#### What this task involves:
Please print out every line of the material, unchanged.

#### Input:
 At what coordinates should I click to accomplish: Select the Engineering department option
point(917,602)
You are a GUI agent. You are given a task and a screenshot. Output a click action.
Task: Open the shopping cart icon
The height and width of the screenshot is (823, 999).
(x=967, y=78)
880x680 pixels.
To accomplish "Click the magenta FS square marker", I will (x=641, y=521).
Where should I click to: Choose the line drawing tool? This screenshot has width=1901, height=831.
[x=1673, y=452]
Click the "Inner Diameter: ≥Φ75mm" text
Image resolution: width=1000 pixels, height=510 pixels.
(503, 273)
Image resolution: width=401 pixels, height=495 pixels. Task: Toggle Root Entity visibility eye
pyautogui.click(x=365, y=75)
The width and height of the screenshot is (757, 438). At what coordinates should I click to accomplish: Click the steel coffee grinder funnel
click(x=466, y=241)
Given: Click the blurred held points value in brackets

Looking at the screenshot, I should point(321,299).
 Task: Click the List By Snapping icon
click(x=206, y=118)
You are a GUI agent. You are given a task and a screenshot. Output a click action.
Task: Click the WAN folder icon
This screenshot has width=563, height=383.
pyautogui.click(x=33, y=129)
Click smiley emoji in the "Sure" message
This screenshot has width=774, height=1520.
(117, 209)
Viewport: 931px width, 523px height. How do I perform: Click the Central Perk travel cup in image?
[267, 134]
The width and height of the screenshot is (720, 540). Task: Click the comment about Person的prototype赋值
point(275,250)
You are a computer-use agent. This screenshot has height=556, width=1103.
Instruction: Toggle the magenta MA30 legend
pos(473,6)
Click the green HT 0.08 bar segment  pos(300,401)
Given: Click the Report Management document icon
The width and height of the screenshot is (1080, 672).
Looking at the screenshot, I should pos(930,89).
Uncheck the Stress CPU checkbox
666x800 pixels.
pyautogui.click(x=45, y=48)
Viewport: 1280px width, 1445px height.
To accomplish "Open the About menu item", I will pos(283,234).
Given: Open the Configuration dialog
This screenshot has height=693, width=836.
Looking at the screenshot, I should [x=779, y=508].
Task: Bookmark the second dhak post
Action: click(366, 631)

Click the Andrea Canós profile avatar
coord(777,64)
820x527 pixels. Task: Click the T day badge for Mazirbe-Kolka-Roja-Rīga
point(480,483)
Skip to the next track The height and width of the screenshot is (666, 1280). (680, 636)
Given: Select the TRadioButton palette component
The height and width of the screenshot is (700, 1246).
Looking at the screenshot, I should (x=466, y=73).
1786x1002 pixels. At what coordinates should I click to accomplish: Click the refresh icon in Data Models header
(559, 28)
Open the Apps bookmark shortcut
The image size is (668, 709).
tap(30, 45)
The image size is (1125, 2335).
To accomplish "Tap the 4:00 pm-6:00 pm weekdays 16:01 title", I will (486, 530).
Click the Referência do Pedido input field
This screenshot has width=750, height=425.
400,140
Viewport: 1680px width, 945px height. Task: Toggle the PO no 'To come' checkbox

#### Written response:
 At what coordinates should I click to accomplish: Select the Engineering department option
point(917,602)
You are a GUI agent. You are given a task and a screenshot. Output a click action.
Task: Open the shopping cart icon
The height and width of the screenshot is (823, 999).
(x=967, y=78)
880x680 pixels.
To accomplish "Click the magenta FS square marker", I will (x=641, y=521).
Where should I click to: Choose the line drawing tool? This screenshot has width=1901, height=831.
[x=1673, y=452]
Click the "Inner Diameter: ≥Φ75mm" text
Image resolution: width=1000 pixels, height=510 pixels.
(503, 273)
Image resolution: width=401 pixels, height=495 pixels. Task: Toggle Root Entity visibility eye
pyautogui.click(x=365, y=75)
The width and height of the screenshot is (757, 438). At what coordinates should I click to accomplish: Click the steel coffee grinder funnel
click(x=466, y=241)
Given: Click the blurred held points value in brackets

Looking at the screenshot, I should point(321,299).
 Task: Click the List By Snapping icon
click(x=206, y=118)
You are a GUI agent. You are given a task and a screenshot. Output a click action.
Task: Click the WAN folder icon
This screenshot has width=563, height=383.
pyautogui.click(x=33, y=129)
Click smiley emoji in the "Sure" message
This screenshot has width=774, height=1520.
(117, 209)
Viewport: 931px width, 523px height. How do I perform: Click the Central Perk travel cup in image?
[267, 134]
The width and height of the screenshot is (720, 540). Task: Click the comment about Person的prototype赋值
point(275,250)
You are a computer-use agent. This screenshot has height=556, width=1103.
Instruction: Toggle the magenta MA30 legend
pos(473,6)
Click the green HT 0.08 bar segment  pos(300,401)
Given: Click the Report Management document icon
The width and height of the screenshot is (1080, 672).
Looking at the screenshot, I should pos(930,89).
Uncheck the Stress CPU checkbox
666x800 pixels.
pyautogui.click(x=45, y=48)
Viewport: 1280px width, 1445px height.
To accomplish "Open the About menu item", I will pos(283,234).
Given: Open the Configuration dialog
This screenshot has height=693, width=836.
Looking at the screenshot, I should [x=779, y=508].
Task: Bookmark the second dhak post
Action: click(366, 631)

Click the Andrea Canós profile avatar
coord(777,64)
820x527 pixels. Task: Click the T day badge for Mazirbe-Kolka-Roja-Rīga
point(480,483)
Skip to the next track The height and width of the screenshot is (666, 1280). (680, 636)
Given: Select the TRadioButton palette component
The height and width of the screenshot is (700, 1246).
Looking at the screenshot, I should (x=466, y=73).
1786x1002 pixels. At what coordinates should I click to accomplish: Click the refresh icon in Data Models header
(559, 28)
Open the Apps bookmark shortcut
The image size is (668, 709).
tap(30, 45)
The image size is (1125, 2335).
To accomplish "Tap the 4:00 pm-6:00 pm weekdays 16:01 title", I will (486, 530).
Click the Referência do Pedido input field
This screenshot has width=750, height=425.
400,140
Viewport: 1680px width, 945px height. Task: Toggle the PO no 'To come' checkbox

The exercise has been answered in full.